Iss su Lancet, ripercorsa la storia dell’Istituto e plauso alla nuova leadership

Ricciardi: "L’Istituto è strategico per il Paese. Il 96% dei finanziamenti proviene da fondi governativi per un totale di 120 milioni di euro, l’Iss ha ora un surplus di 9,5 milioni e siamo in grado di confermare tutto l’organico fino al 2018"

Pollice in su degli scienziati per il nuovo profilo disegnato per l’Istituto superiore di sanità (Iss). Lo sottolinea la rivista Lancet che intervista il presidente Walter Ricciardi e dedica all’ente un articolo in cui ripercorre la sua storia, dal 1934 ai giorni nostri, e ne descrive le eccellenze, in particolare nel campo della ricerca sul cancro, sui vaccini e le malattie infettive, sulle malattie rare e i farmaci orfani – dando lavoro a circa 2500 ricercatori e 150 amministrativi – passando per i progetti internazionali finanziati dall’Ue che coinvolgono ben 29 enti di 21 Paesi, tra cui Usa, Canada e Israele.

“L’Istituto è strategico per il Paese – dichiara Ricciardi a Lancet – Quando sono arrivato non ho trovato una situazione brillante dal punto di vista organizzativo: molta frammentazione e mancata valorizzazione di molte risorse.
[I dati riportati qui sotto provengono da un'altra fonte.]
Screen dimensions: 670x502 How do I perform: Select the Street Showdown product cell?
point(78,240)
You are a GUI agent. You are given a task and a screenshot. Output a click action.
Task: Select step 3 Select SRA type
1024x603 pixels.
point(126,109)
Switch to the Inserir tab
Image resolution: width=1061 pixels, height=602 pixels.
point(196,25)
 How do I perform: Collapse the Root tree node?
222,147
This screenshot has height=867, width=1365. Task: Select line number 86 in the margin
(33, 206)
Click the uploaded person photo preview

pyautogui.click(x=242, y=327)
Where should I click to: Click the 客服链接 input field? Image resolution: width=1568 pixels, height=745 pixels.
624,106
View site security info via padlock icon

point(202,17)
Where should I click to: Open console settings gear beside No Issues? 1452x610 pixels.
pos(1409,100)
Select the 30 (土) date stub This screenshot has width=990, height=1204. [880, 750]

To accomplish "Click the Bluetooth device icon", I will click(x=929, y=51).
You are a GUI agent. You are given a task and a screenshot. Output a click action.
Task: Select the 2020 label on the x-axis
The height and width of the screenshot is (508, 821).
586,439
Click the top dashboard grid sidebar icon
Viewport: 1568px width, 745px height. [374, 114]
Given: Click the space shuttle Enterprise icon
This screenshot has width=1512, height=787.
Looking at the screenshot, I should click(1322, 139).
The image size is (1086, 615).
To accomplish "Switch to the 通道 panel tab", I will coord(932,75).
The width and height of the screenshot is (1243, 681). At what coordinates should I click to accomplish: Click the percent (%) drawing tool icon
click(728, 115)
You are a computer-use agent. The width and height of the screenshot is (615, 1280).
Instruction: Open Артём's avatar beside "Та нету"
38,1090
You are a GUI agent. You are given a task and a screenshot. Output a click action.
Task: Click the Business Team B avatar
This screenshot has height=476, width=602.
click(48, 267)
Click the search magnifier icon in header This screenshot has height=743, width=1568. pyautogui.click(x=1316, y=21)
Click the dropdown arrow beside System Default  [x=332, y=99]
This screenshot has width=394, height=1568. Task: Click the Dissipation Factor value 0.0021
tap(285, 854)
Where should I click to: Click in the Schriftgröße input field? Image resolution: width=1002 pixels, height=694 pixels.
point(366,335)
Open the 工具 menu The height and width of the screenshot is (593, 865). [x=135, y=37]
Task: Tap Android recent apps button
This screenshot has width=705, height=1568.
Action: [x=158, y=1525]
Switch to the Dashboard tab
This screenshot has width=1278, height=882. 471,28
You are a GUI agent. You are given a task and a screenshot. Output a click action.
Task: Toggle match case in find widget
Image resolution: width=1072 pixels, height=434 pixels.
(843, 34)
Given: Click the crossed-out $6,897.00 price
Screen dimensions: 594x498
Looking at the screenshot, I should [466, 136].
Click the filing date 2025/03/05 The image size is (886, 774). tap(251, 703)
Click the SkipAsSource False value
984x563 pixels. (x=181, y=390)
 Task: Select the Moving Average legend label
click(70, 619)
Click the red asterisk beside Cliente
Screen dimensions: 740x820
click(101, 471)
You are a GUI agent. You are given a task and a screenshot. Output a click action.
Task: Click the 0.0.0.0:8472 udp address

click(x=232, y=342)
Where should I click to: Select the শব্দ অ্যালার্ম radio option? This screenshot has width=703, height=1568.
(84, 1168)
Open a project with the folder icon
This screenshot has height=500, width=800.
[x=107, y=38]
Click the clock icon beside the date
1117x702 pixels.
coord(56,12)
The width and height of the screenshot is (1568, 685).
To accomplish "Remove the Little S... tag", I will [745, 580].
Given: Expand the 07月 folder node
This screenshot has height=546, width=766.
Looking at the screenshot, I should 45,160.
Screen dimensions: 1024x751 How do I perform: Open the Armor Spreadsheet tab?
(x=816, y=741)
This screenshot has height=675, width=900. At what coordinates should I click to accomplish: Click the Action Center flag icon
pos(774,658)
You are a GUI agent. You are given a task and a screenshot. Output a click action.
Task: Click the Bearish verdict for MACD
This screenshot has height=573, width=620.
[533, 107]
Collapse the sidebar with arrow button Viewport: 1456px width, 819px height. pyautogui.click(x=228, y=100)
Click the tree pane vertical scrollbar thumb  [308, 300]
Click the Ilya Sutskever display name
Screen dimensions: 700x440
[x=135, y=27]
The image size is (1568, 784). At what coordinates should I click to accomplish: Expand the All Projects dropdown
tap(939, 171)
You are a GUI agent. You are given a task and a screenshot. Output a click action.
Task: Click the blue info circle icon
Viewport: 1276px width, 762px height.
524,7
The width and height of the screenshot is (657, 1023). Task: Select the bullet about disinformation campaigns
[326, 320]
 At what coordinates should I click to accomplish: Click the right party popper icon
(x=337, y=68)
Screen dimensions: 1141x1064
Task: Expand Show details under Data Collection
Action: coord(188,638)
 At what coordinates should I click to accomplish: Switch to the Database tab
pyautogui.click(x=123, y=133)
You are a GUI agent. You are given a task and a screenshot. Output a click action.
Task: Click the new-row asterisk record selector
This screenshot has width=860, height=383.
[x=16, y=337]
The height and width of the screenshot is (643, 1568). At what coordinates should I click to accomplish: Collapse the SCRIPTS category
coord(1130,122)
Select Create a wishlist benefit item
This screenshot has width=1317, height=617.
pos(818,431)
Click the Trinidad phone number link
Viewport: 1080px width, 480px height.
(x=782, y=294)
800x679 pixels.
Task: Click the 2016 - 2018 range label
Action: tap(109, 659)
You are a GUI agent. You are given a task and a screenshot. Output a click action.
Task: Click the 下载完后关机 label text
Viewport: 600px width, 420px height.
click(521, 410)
E’ un grande risultato, perciò, di cui vado fiero, essere riusciti a portare a casa ben 14 progetti nell’ambito di Horizon 2020, finanziati dall’Ue”. Non solo. “Il 96% dei finanziamenti – prosegue il presidente – proviene da fondi governativi per un totale di 120 milioni di euro, l’Iss ha ora un surplus di 9,5 milioni e siamo in grado di confermare tutto l’organico fino al 2018”.

The Lancet ricorda anche il nuovo Regolamento dell’Istituto, pubblicato alla fine dell’aprile scorso, che prevede sei grandi Dipartimenti nelle maggiori aree della salute – neuroscienze, malattie cardiovascolare, disordini metabolici dell’invecchiamento, malattie infettive, medicina molecolare e oncologica, sicurezza alimentare e dell’ambiente, salute pubblica veterinaria – e 16 Centri nazionali, tra cui quello dedicato alle nuove tecnologie per la salute e quello dedicato alla salute globale. Burocrazie, obsolescenza di molte attrezzature e età avanzata dei ricercatori non hanno impedito, a fronte del nuovo impulso dato dalla ristrutturazione, la positività dei commenti di molti osservatori, che guardano con fiducia all’inversione di rotta segnata dal riordino dell’Istituto ormai ben avviato.